__TO DO__.
Nothing after the line with "Task: Click the" belongs in the copy; extract the lines below from the top through that line, pictures left out.
Segment Start: AVAILABLE DATA
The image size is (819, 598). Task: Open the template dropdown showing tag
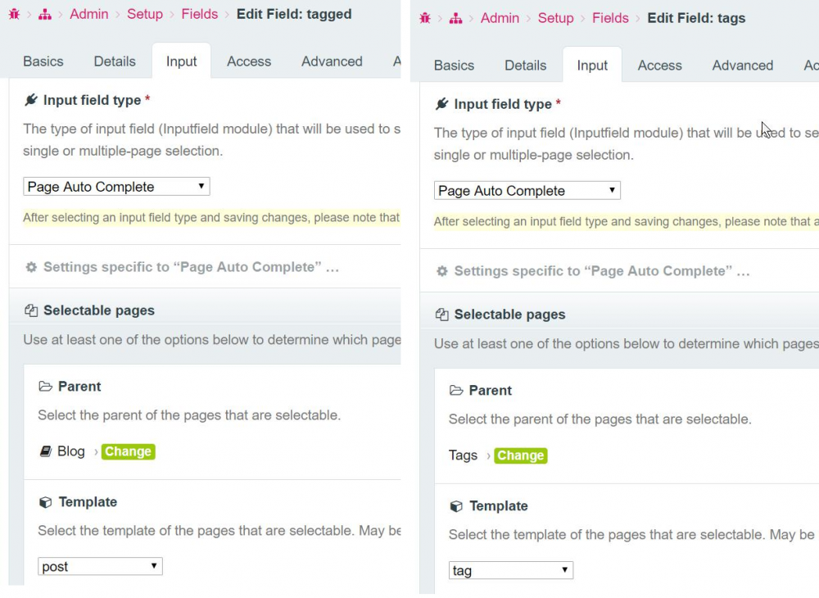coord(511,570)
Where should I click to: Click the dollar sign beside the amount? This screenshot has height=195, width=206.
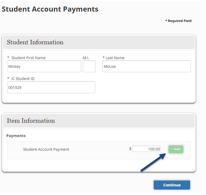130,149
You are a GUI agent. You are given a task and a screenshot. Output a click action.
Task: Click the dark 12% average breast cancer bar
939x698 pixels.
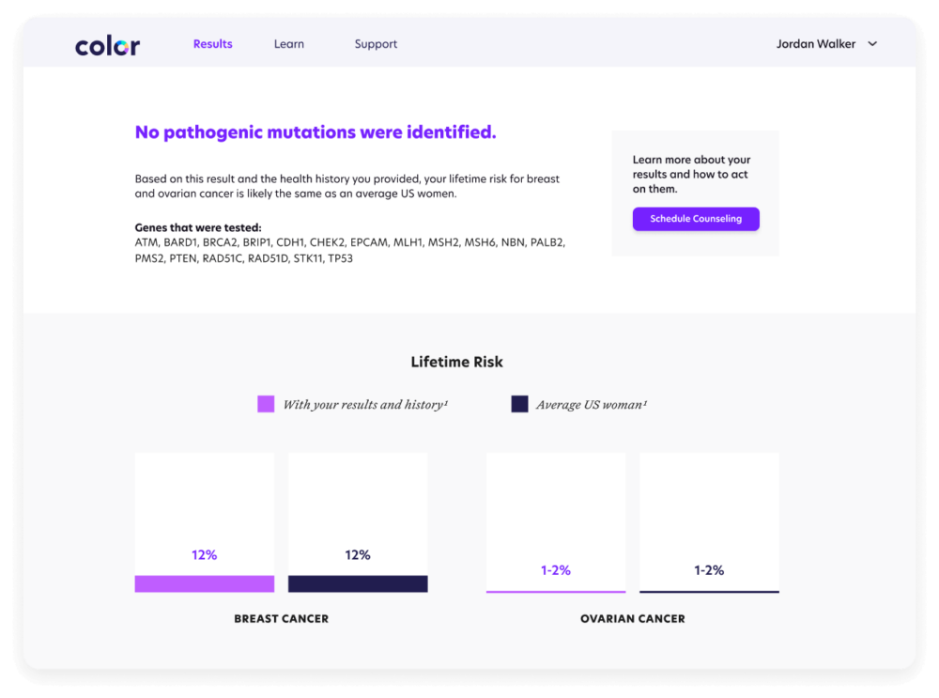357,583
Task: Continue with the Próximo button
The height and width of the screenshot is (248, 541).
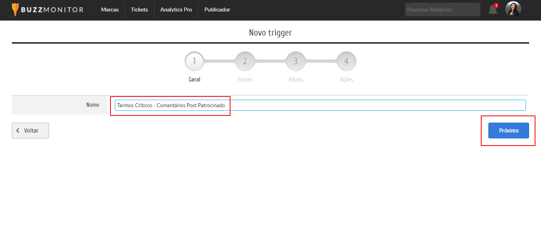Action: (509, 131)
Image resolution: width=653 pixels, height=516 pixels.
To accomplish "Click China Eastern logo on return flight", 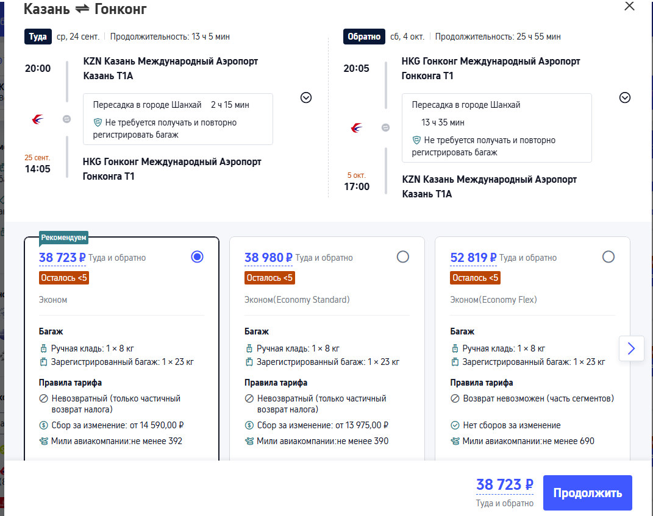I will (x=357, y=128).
Segment End: AVAILABLE DATA
__WRITTEN RESPONSE__.
The image size is (819, 598). Task: Open the template dropdown showing tag
coord(511,570)
Where should I click to: Click the dollar sign beside the amount? This screenshot has height=195, width=206.
130,149
You are a GUI agent. You are given a task and a screenshot. Output a click action.
Task: Click the dark 12% average breast cancer bar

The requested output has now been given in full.